> [WORK ORDER]
Would you give the entries below again in full, exactly as they stand?

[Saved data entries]
-------------------------
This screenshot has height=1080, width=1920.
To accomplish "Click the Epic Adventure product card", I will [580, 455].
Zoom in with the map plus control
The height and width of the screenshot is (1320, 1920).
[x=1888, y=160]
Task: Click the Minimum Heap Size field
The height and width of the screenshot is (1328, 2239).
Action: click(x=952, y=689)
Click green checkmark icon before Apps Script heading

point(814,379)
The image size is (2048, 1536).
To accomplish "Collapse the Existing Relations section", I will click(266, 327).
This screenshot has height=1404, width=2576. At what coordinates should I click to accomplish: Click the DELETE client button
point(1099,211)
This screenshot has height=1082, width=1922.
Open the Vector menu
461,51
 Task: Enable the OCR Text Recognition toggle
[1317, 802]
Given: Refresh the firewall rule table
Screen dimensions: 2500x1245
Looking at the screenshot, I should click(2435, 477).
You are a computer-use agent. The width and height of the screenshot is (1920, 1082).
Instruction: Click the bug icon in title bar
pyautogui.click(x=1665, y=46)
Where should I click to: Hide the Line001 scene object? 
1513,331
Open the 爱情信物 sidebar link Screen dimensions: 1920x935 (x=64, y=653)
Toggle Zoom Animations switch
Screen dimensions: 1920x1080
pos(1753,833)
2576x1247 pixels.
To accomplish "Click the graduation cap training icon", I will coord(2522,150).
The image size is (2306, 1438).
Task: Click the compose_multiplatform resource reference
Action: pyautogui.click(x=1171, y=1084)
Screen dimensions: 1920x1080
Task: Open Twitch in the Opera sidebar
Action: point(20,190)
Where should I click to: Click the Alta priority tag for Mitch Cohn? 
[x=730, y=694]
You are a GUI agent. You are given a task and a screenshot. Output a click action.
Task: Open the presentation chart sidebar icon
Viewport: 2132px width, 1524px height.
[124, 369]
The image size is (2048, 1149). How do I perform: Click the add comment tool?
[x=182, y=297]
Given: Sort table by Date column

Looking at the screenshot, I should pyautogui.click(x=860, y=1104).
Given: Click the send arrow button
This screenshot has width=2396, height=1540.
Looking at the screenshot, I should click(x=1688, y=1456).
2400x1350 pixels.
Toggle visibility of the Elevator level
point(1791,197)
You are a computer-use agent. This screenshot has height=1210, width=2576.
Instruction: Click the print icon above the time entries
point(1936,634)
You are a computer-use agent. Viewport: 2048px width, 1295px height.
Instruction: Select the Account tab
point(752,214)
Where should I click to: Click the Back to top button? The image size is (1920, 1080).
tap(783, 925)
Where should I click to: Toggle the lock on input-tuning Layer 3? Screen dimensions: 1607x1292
-------------------------
> [SOLUTION]
This screenshot has height=1080, width=1920.
To accomplish "Click the Epic Adventure product card", I will [580, 455].
Zoom in with the map plus control
The height and width of the screenshot is (1320, 1920).
[x=1888, y=160]
Task: Click the Minimum Heap Size field
The height and width of the screenshot is (1328, 2239).
Action: click(x=952, y=689)
Click green checkmark icon before Apps Script heading

point(814,379)
The image size is (2048, 1536).
To accomplish "Collapse the Existing Relations section", I will click(266, 327).
This screenshot has height=1404, width=2576. At what coordinates should I click to accomplish: Click the DELETE client button
point(1099,211)
This screenshot has height=1082, width=1922.
Open the Vector menu
461,51
 Task: Enable the OCR Text Recognition toggle
[1317, 802]
Given: Refresh the firewall rule table
Screen dimensions: 2500x1245
Looking at the screenshot, I should click(2435, 477).
You are a computer-use agent. The width and height of the screenshot is (1920, 1082).
Instruction: Click the bug icon in title bar
pyautogui.click(x=1665, y=46)
Where should I click to: Hide the Line001 scene object? 
1513,331
Open the 爱情信物 sidebar link Screen dimensions: 1920x935 (x=64, y=653)
Toggle Zoom Animations switch
Screen dimensions: 1920x1080
pos(1753,833)
2576x1247 pixels.
To accomplish "Click the graduation cap training icon", I will coord(2522,150).
The image size is (2306, 1438).
Task: Click the compose_multiplatform resource reference
Action: pyautogui.click(x=1171, y=1084)
Screen dimensions: 1920x1080
Task: Open Twitch in the Opera sidebar
Action: point(20,190)
Where should I click to: Click the Alta priority tag for Mitch Cohn? 
[x=730, y=694]
You are a GUI agent. You are given a task and a screenshot. Output a click action.
Task: Open the presentation chart sidebar icon
Viewport: 2132px width, 1524px height.
[124, 369]
The image size is (2048, 1149). How do I perform: Click the add comment tool?
[x=182, y=297]
Given: Sort table by Date column

Looking at the screenshot, I should pyautogui.click(x=860, y=1104).
Given: Click the send arrow button
This screenshot has width=2396, height=1540.
Looking at the screenshot, I should click(x=1688, y=1456).
2400x1350 pixels.
Toggle visibility of the Elevator level
point(1791,197)
You are a computer-use agent. This screenshot has height=1210, width=2576.
Instruction: Click the print icon above the time entries
point(1936,634)
You are a computer-use agent. Viewport: 2048px width, 1295px height.
Instruction: Select the Account tab
point(752,214)
Where should I click to: Click the Back to top button? The image size is (1920, 1080).
tap(783, 925)
Where should I click to: Toggle the lock on input-tuning Layer 3? Screen dimensions: 1607x1292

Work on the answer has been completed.